The survey asked six specific questions addressing leadership qualities and characteristics of a police chief, public safety problems within Oceanside, law enforcement activities and their levels of importance, developing and retaining positive relationships with the community, police reform and levels of satisfaction with OPD.
According to respondents, the top three leadership qualities that the next police chief should include personal integrity, good communication skills and “community leadership qualities.”
The survey’s respondents also identified homelessness, gang activity and burglaries/theft as the most significant public safety problems in Oceanside.
Additionally, the survey lists the use of force and de-escalation training, the Homeless Outreach Team (HOT), the Gang Task Force and Domestic Violence prevention as the most important law enforcement activities for OPD.
Approximately 62% of respondents answered they were “satisfied” with OPD while 7% were “dissatisfied.” The remaining 31% felt “neutral” about the police department.
A majority of respondents, approximately 53%, do not believe police reform is necessary for Oceanside.
According to the city, this means that the OPD is already on track, having already initiated reassessments of current practices and training procedures.

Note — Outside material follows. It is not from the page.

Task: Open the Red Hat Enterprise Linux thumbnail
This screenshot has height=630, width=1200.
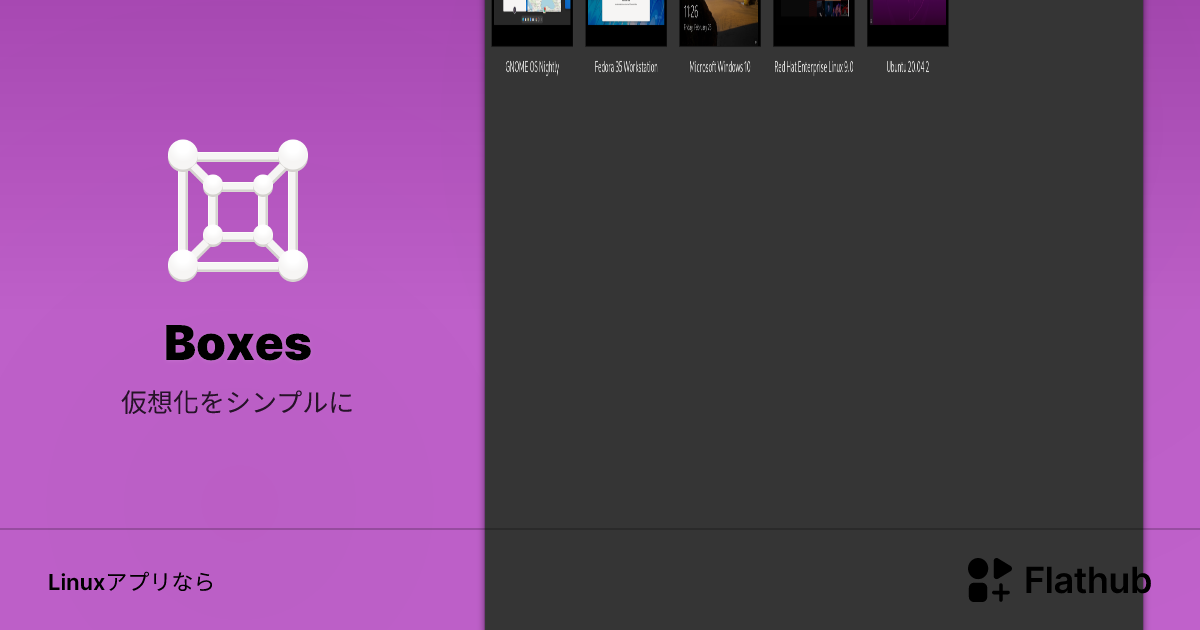Action: coord(814,22)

“OPD has been at the forefront of having previously implemented and supported less lethal and invasive tactics training among its officers,” said Human Resources Director Robert O’Brien in the conclusion portion of the survey results. “As in any profession, best practices evolve and OPD should remain vigilant in its efforts to routinely assess the effectiveness of its programs and ensure that its officers are effectively training and prepared to appropriately handle a variety of situations from the routine to the more dangerous.”
The San Diego Organizing Project (SDOP), a coalition of multiple congregations throughout the county promoting social justice, argues that the 47% of respondents who do agree that police reform is required in Oceanside is enough to merit change.
Oceanside’s St. Thomas More Catholic Church, St. John Missionary Baptist Church, St. Mary, Star of the Sea Catholic Church and the Oceanside Sanctuary Christian Church are all members of SDOP.
SDOP is also pushing for an external search for a police chief rather than selecting someone from within the department. The group believes that the “status quo” of the department will continue if the next chief comes from within the department.
SDOP took issue with the fact that the survey did not directly ask respondents if they want an external or internal search for the next police chief.
The group also challenged the survey’s lack of Spanish responses, which the group said is “greatly out of alignment with the percentage of monolingual Spanish speakers in the city,” and also the survey’s lack of demographic data regarding race and ethnicity.
According to SDOP spokesperson Pete Hasapopoulos and Judah Coker, leader of the Justice Works Team at Oceanside Sanctuary, “This places into question whether the survey succeeded in capturing a representative sample of residents, especially those most likely to have negative interactions with police.”
Using the platform SurveyMonkey, the survey was available online through the City of Oceanside’s website homepage. It was promoted via city news releases, the city’s newsletter and on social media.
Hardcopies of the survey were also distributed at the city’s library, police department and other “community resource centers,” though the survey isn’t specific about which centers.